Il Brasile fa autogol

10/06/2014  La voce critica della Chiesa. Il mondiale è costato 10 miliardi di euro: le risorse, è stato detto da più di un vescovo, dovevano bastare non solo per giocare a calcio ma anche e soprattutto per soddisfare le necessità improrogabili di settori come la salute pubblica, l’educazione, i trasporti, le case popolari.

Brasilia,
nostro servizio


Non c’è calcio senza Brasile.
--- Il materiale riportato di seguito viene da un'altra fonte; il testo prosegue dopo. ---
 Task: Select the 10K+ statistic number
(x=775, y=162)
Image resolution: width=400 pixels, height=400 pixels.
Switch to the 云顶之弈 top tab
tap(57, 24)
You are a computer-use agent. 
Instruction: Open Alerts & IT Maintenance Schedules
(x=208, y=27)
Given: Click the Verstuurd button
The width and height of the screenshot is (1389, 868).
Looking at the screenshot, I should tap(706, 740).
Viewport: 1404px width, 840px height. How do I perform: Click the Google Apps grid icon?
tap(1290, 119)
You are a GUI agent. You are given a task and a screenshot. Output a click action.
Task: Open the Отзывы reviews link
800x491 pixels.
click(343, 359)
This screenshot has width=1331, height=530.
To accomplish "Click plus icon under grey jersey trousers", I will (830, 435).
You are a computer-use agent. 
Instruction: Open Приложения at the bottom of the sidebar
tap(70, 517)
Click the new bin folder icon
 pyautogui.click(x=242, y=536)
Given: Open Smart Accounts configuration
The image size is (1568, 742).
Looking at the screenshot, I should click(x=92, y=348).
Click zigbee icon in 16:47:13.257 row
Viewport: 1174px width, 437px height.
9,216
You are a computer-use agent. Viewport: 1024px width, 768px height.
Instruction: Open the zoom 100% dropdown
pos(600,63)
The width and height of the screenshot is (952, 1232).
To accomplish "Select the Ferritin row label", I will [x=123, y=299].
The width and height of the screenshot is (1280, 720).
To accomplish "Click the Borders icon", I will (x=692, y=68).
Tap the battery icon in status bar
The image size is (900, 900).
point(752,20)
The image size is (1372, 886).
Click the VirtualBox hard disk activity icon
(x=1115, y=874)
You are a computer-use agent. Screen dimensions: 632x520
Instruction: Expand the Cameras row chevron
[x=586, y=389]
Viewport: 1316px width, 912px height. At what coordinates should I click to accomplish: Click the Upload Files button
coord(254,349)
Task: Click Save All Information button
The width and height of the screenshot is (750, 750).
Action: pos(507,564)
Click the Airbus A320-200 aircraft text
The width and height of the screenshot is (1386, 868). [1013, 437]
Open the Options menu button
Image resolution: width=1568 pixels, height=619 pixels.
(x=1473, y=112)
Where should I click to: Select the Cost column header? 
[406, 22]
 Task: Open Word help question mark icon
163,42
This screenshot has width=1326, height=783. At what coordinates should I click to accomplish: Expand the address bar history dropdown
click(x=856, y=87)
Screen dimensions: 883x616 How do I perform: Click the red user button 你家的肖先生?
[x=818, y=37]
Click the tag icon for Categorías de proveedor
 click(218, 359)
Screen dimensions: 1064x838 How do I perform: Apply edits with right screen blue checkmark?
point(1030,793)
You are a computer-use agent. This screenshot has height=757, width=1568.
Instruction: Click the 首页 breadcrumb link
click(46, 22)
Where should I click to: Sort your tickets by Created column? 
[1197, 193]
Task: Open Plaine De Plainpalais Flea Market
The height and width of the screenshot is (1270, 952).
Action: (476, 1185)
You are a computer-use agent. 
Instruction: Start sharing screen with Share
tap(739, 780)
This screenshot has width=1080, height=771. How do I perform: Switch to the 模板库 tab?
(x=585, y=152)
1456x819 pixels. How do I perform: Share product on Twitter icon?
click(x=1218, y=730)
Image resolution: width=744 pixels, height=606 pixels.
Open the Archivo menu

E non c’è Brasile senza calcio.
Una cosa, però, è il gioco in sé, linguaggio universale da tutti inteso e da tutti apprezzato, con la giusta dose di agonismo che lo caratterizza e il variegato mix di sentimenti che lo accompagna. Altra cosa è vedere prevalere con arroganza l’interesse economico che il calcio a vario titolo catalizza, un profitto che postula il successo sempre e comunque.

Per i vescovi brasiliani sta vincendo il peggio. Purtroppo. «Il successo del Mondiale non si misurerà per il denaro che inietterà nell’economia locale o per quanto riusciranno a lucrare gli sponsor», hanno dichiarato il cardinale Raymundo Damasceno Assis, dom José Belisário da Silva e dom Leonardo Ulrich Steiner, rispettivamente presidente, vicepresidente e segretario generale della Cnbb, la Conferenza episcopale del Brasile. «Il successo della Coppa del mondo sarà dato dalla garanzia di sicurezza per tutti senza il ricorso alla forza, rispettando il diritto alle manifestazioni di strada pacifiche, creando meccanismi che eliminino il lavoro schiavo, la tratta di esseri umani e lo sfruttamento sessuale,combattendo con efficacia il razzismo e la violenza».

Dom Walmor Oliveira de Azevedo, arcivescovo di Belo Horizonte, una delle città sede del Mondiale, è stato se possibile ancor più duro. «La tattica del panem et circenses per distrarre il popolo questa volta è destinata al fallimento», ha detto. Le cifre tolgono il fiato. Il Mondiale costa dieci miliardi di euro, sostanzialmente a carico dei contribuenti vista la defezione degli sponsor privati. Ciò ha portato a tagli negli altri settori, dalla scuola alla sanità. La Fifa aveva richiesto al Governo 8 stadi. Per orgoglio, Brasilia ne aveva promessi 17. Alla fine, ne sono stati costruiti o rifatti 12. Pesante il bilancio delle vittime del lavoro: 9 gli operai morti nei cantieri. E pesante anche il numero degli sfollati, 250 mila, per far posto a infrastrutture nel 60 percento dei casi ancora incomplete.

«Gli sprechi sono un ulteriore indizio dell’incompetenza di chi ci governa nel pianificare le risorse che dovevano bastare non solo per giocare a calcio ma anche e soprattutto per soddisfare le necessità improrogabili di settori come la salute pubblica, l’educazione, i trasporti,le case popolari». «Le parole di dom de Azevedo mettono Brasilia in fuori gioco», hanno commentato con amara ironia i brasiliani.